### Question :

I have the following mysql query.

```
SELECT
COUNT(DISTINCT l.userid) AS 'Logins',
DATE_FORMAT(FROM_UNIXTIME(l.timecreated), '%M') AS 'Month'
FROM databasename.tablename l
WHERE l.action = 'loggedin' AND YEAR(FROM_UNIXTIME(l.timecreated)) = '2018'
GROUP BY MONTH(FROM_UNIXTIME(l.timecreated))
```

It will produce the output of:

`Logins Month`

--------- -------

33 January

16 February

How does the mysql query looks like to get the sum of column Logins like 49 on this example?

Thanks!

### Answer :

I would start with using the same expression in both select and group by:

```
SELECT COUNT(DISTINCT l.userid) AS Logins
, DATE_FORMAT(FROM_UNIXTIME(l.timecreated), '%M') AS Month
FROM databasename.tablename l
WHERE l.action = 'loggedin'
AND YEAR(FROM_UNIXTIME(l.timecreated)) = '2018'
GROUP BY DATE_FORMAT(FROM_UNIXTIME(l.timecreated), '%M');
```

If you want to count the total number of distinct logins you can add ROLLUP as ypercubeᵀᴹ suggests. You can use COALESCE to get a label for the total:

```
SELECT COUNT(DISTINCT l.userid) AS Logins
, COALESCE(DATE_FORMAT(FROM_UNIXTIME(l.timecreated), '%M'), 'TOTAL') AS Month
FROM databasename.tablename l
WHERE l.action = 'loggedin'
AND YEAR(FROM_UNIXTIME(l.timecreated)) = '2018'
GROUP BY DATE_FORMAT(FROM_UNIXTIME(l.timecreated), '%M') WITH ROLLUP;
```

In general, the total is less than the sum of the parts. It will be the same only if the logins from Jan is disjoint with the logins from Feb.

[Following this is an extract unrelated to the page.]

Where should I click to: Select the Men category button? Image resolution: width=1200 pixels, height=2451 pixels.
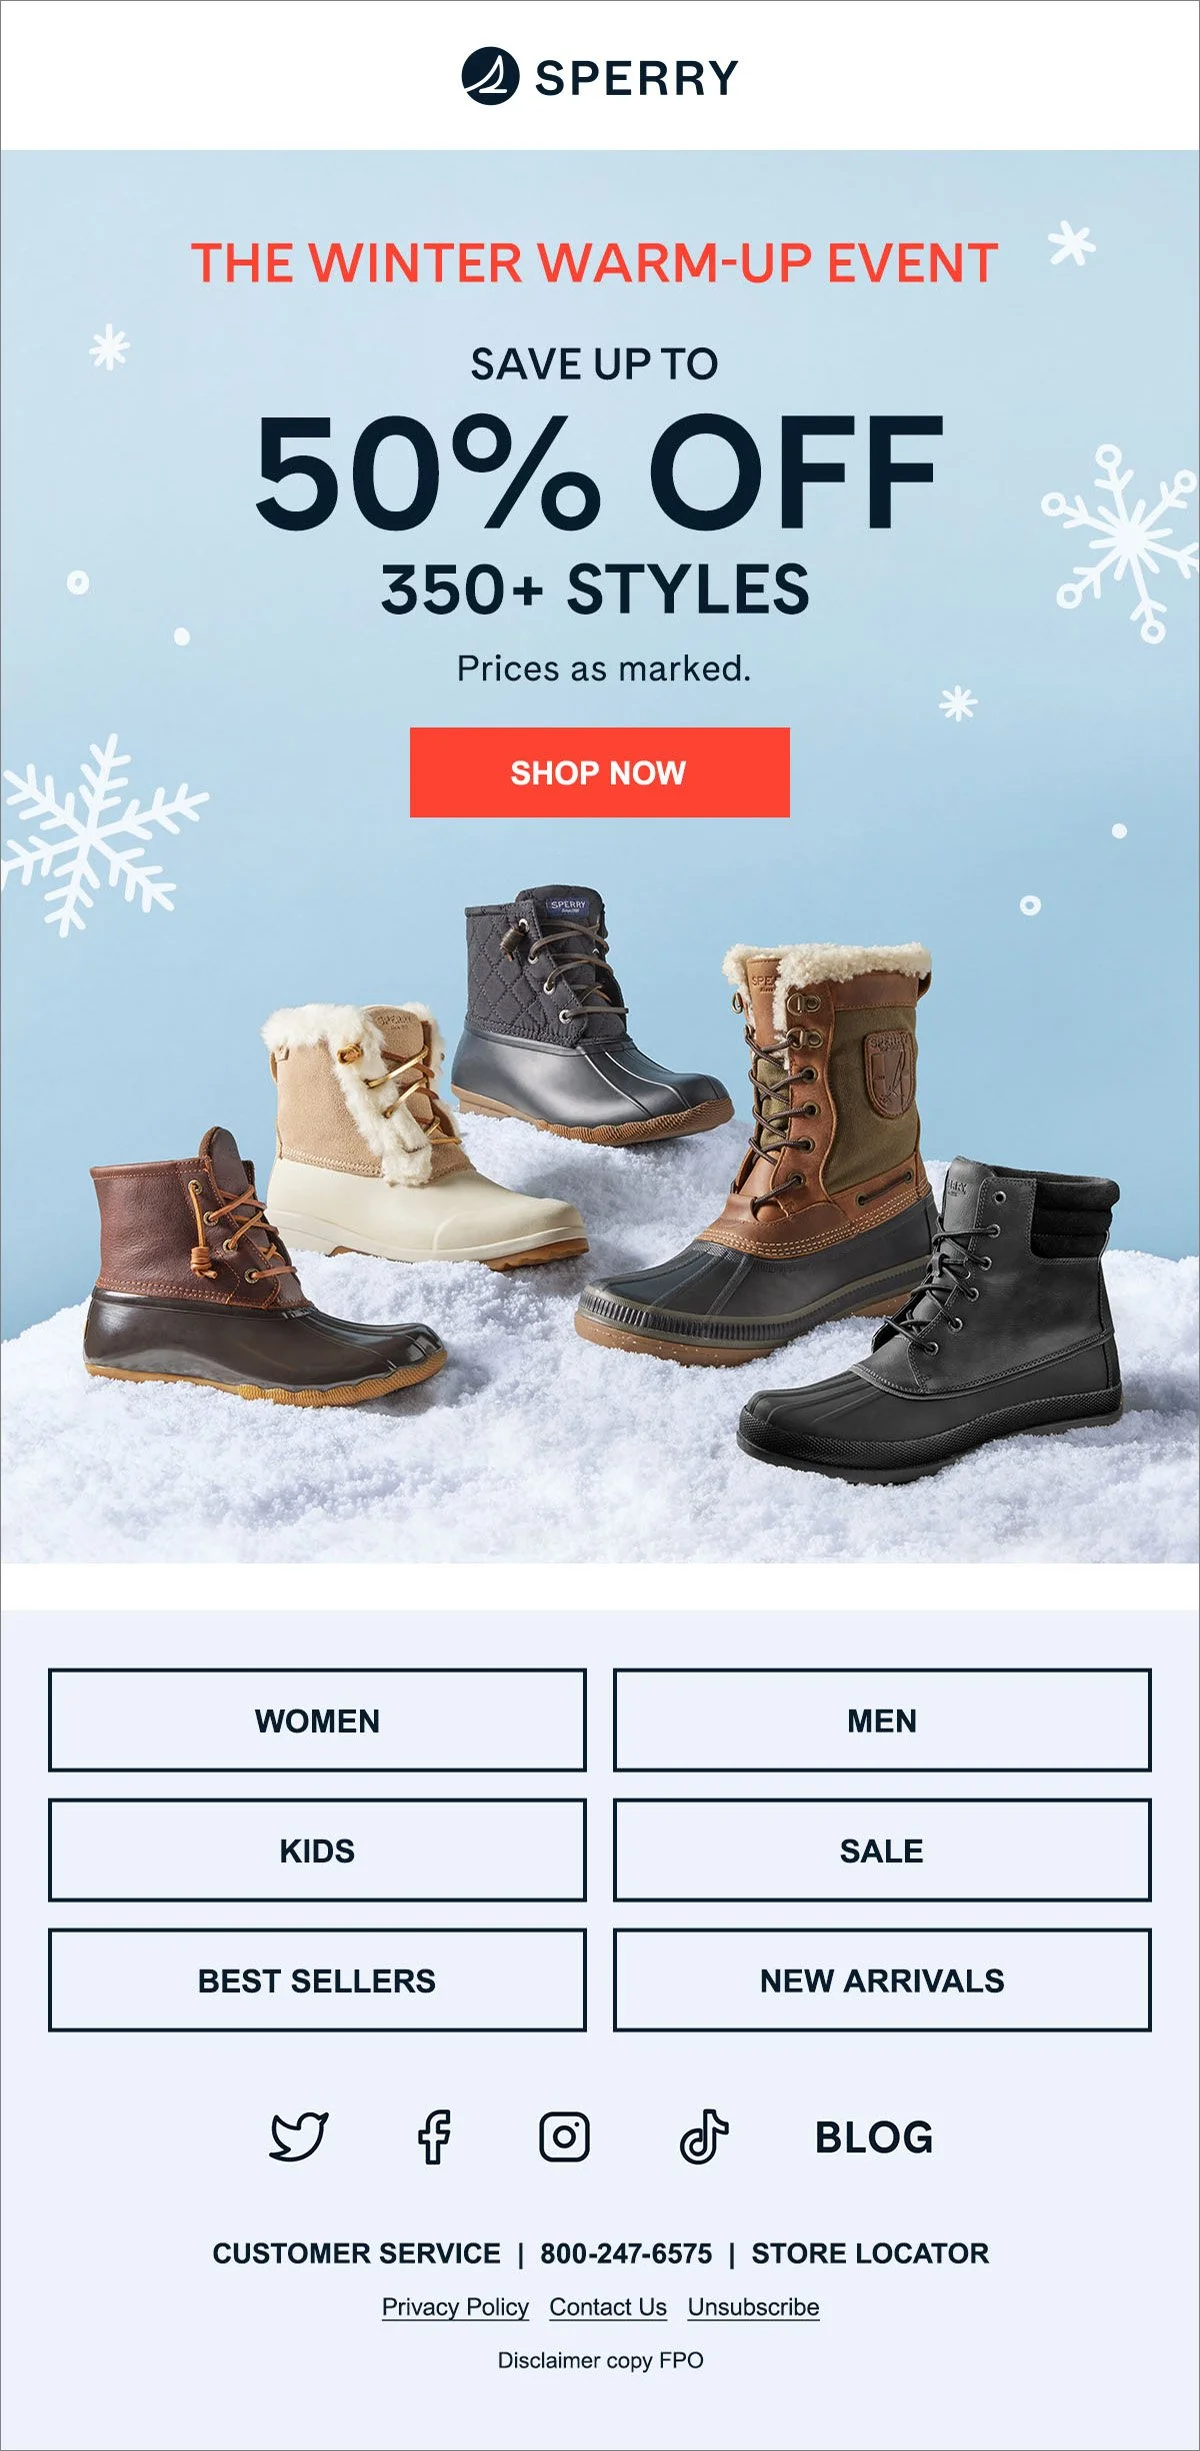(882, 1720)
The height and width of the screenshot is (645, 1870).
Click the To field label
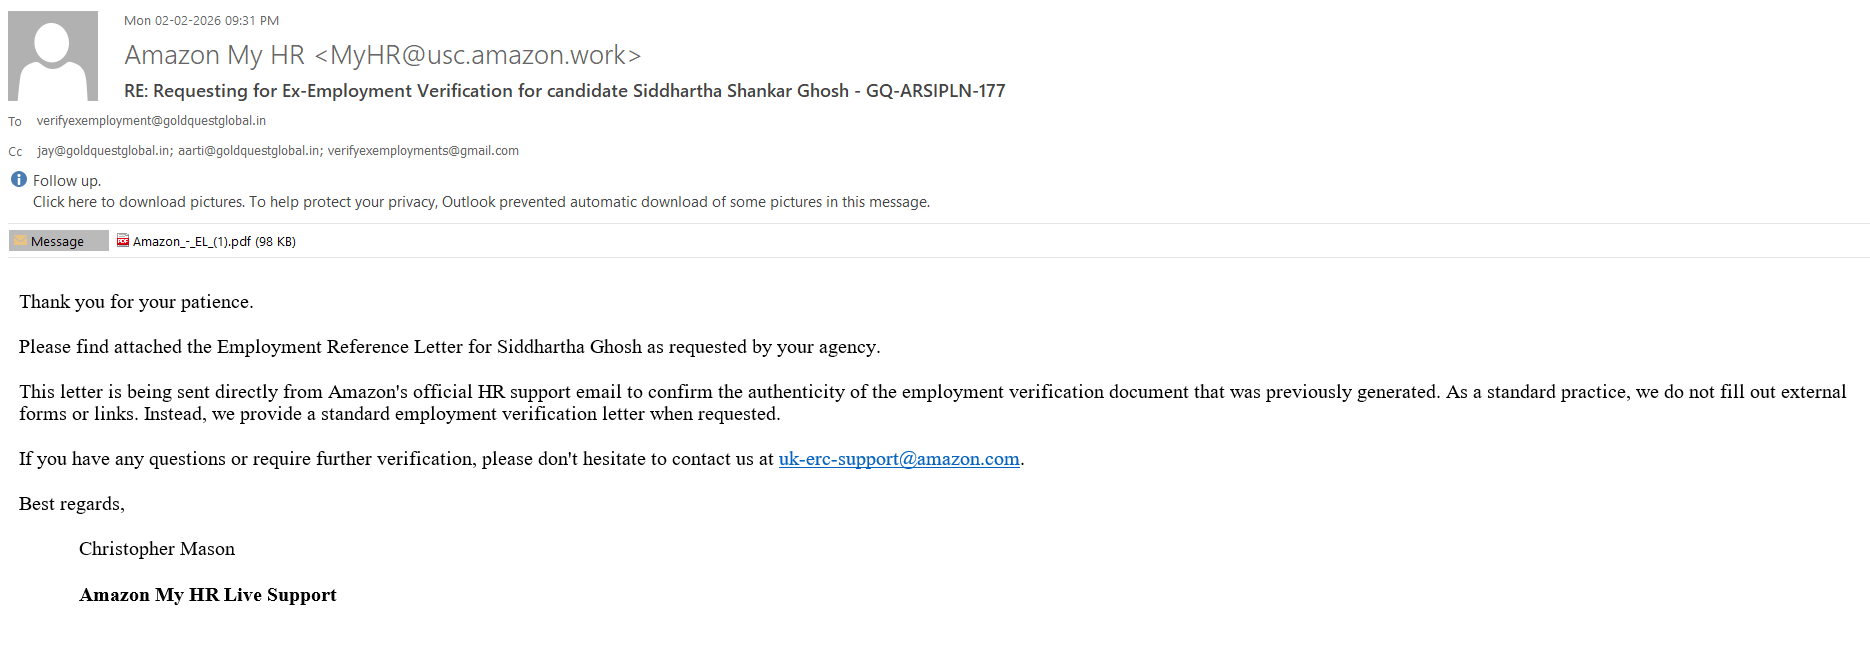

If you instead want to sum the number of distinct logins you can do it like:

```
SELECT SUM(logins), COALESCE(Month, 'Summary') as Month
FROM (
SELECT COUNT(DISTINCT l.userid) AS Logins
, DATE_FORMAT(FROM_UNIXTIME(l.timecreated), '%M') AS Month
FROM databasename.tablename l
WHERE l.action = 'loggedin'
AND YEAR(FROM_UNIXTIME(l.timecreated)) = '2018'
GROUP BY DATE_FORMAT(FROM_UNIXTIME(l.timecreated), '%M')
) AS T
GROUP BY Month WITH ROLLUP;
```

This will result in the sum of the number of distinct logins for each month, which will be 49 in your case.